Ellen Just Opened Up About Her Former Girlfriend's Death, Elton John's Criticism Of Her, And More
The award-winning talk show host got serious about a number of topics in this interview.
On Sunday, Ellen DeGeneres was on Dax Shepard's podcast Armchair Expert, where she was refreshingly open and candid.
Here are some of the things Ellen opened up about.
On the death of her former girlfriend, who was killed in a car accident:
I was living with her, and when she was killed, I couldn't afford to live where we were living together. So, I moved into this tiny little basement apartment that I was sleeping on a mattress on the floor infested with fleas. I thought, Why is this beautiful, 21-year-old girl gone and fleas are here? And I just thought it would be amazing if we could pick up the phone and call up God and ask questions and actually get an answer.
On loneliness during her early stand-up days:
I was by myself. It's not like I had friends I could afford to put up with me. I wasn't flying private. I was flying commercial all the time and changing planes. I hate flying. I get anxiety when I fly so I couldn't wait to stop touring.
On her show Ellen being canceled after she came out:
[It ended] because I came out. This is a long story, but they really didn't want me to come out. I wanted to come out. I said, "It's my life. I want to come out. I want the character to come out. It's the time." I said, "I'm going to lose the career. Like, you can just put another show on. It's my show to lose." Even though it wasn't my show. They finally let me come out and it was a huge success the night of. It was celebrated...then they just stopped promoting it because they were scared.
And on Elton John's criticism of her during that time:
During the time, because there was so much talk about it, everyone was just sick of it. I had only done the cover of Time magazine, a primetime special with Diane Sawyer and Oprah — those were the only three places I talked — people were reporting on reports and reports. Even Elton John said, "Shut up already. We know you're gay. Be funny." I had never met him and I thought, "What kind of support is that from a gay person?"
On being the butt of the jokes:
Everybody assumed I was just nonstop talking about it. It hurt my feelings. I was getting jokes made at my expense on every late-night show. People were making fun of me. I was really depressed. And because of that, and because my show was cancelled, I was looked at as a failure in this business. No one would touch me. I had no agent, no possibility of a job. I had nothing.
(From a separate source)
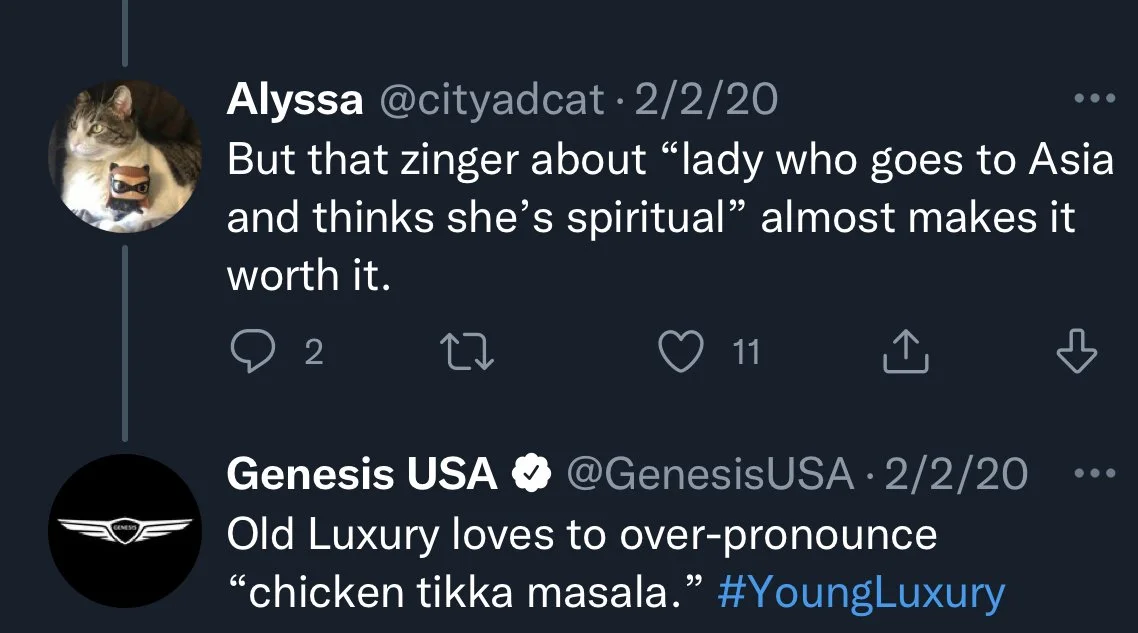Like Alyssa's tweet about the zinger
This screenshot has height=633, width=1138.
pos(681,352)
And on facing criticism from the LGBT community:
Some people thought, "You're not gay enough and you're not doing enough for our community and there are so many that have done more." I didn't say I was your leader and I didn't say I have done more…I just want to be a comedian and I just happen to be gay. Of course, I'm going to speak up. I think I'm doing a lot just by being a physical presence of hopefully a representation, not of the entire gay community, but of someone at home going, "There's someone who's gay." It was really tough.